ACR changing its accreditation process in response to corporate consolidation
The American College of Radiology is voicing concern over the rapid consolidation of practices, which has left fewer than half of radiologists working in independent private practice, according to CEO Dana Smetherman, MD, MPH, MBA.
"One of the big trends we have seen is consolidation, but it's really not just confined to radiology or even healthcare," she said in a recent interview with Radiology Business. "People are looking for economies of scale, given inflation and other economic pressures and regulatory burdens. It gets very hard for a small business, and ultimately some of our independent private practices are really small businesses just like any other small businesses."
Traditionally, private radiology groups were made up of 10 to 15 physicians. Even a practice of 30 radiologists was once considered large. Today, however, it is common to see hundreds of radiologists working under the umbrella of a corporate-owned practice, academic medical center, or hospital-based healthcare system. Private equity-backed consolidation has accelerated that shift, fundamentally changing the landscape of how radiology is delivered across the country.
The changes also affect how ACR administers its accreditation programs. In the past, practices seeking accreditation might have had only a single outpatient imaging center and a hospital contract. Now, many operate dozens of imaging facilities across multiple states, all staffed by the same core group of radiologists.
"We realized that our systems had not really adapted to that change," Smetherman said. "We were treating our facilities that we were accrediting as though they were still individual small practices and not a larger group of 20, 30 or 50 different facilities."
The college addressed this by introducing ACR Pulse, launched at its 2025 annual meeting in May. This helps a healthcare system to look at all ACR accreditations in one place at one time. The platform provides consolidated oversight for healthcare systems with multiple accredited sites, enabling them to track renewals across facilities in one place.
"See when the different things are coming up to have their accreditation renewed, make it easier for them to track, make it easier for them if it's the same 100 radiologists that are working at 10 different sites. With the radiologist shortage, this is how more and more practices are operating," Smetherman explained.
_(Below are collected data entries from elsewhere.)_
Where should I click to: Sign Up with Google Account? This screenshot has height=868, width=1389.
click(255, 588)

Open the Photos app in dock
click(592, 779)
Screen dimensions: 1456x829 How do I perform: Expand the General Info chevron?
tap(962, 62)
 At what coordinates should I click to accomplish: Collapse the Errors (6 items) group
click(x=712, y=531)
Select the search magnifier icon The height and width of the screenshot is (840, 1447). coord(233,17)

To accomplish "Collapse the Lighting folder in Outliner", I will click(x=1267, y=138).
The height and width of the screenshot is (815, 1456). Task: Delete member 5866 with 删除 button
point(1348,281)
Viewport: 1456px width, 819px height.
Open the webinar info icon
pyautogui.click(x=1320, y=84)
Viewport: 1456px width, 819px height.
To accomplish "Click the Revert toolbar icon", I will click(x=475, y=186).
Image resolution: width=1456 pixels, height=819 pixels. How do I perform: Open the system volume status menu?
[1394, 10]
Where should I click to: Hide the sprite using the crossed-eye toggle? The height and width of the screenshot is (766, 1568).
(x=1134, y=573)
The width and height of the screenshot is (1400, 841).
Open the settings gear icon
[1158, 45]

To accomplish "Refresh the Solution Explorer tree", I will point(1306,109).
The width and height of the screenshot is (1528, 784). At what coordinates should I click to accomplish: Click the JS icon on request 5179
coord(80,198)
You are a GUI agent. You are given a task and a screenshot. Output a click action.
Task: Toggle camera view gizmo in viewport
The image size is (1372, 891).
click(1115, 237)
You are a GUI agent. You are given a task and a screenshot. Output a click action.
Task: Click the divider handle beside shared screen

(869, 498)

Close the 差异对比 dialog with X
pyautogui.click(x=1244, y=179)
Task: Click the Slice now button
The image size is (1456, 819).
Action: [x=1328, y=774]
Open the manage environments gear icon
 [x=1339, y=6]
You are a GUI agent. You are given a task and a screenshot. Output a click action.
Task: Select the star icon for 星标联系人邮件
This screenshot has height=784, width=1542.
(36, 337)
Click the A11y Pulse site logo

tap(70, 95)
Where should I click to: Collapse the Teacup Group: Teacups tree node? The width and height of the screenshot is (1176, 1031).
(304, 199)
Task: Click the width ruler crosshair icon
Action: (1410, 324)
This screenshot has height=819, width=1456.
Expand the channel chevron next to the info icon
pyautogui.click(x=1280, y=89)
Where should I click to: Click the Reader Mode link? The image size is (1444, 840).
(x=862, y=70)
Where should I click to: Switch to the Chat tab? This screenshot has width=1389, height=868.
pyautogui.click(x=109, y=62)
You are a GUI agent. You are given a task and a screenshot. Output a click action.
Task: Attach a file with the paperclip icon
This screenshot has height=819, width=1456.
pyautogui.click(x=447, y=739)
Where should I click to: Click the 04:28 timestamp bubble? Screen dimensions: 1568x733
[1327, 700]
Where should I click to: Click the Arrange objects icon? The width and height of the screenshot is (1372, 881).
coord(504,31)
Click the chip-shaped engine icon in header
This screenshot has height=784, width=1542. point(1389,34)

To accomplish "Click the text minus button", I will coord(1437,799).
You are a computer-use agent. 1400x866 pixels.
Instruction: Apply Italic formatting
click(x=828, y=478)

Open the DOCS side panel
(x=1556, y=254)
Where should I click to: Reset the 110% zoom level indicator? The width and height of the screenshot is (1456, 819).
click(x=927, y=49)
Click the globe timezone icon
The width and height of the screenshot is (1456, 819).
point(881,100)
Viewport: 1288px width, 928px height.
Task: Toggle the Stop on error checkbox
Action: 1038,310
The response from health systems was swift. ACR sent out about 400 emails about the new program to its largest organizations that had the most sites accredited. Within days, over 240 of them had responded and said the effort has the potential to reduce administrative burdens considerably. These sites quickly created accounts and nominated somebody to be the primary contact to begin the streamlining process.
"It's been really exciting to see that that was so successful and solved a pain problem. We wanted to make it less of a burden because everyone is just so busy," Smetherman said.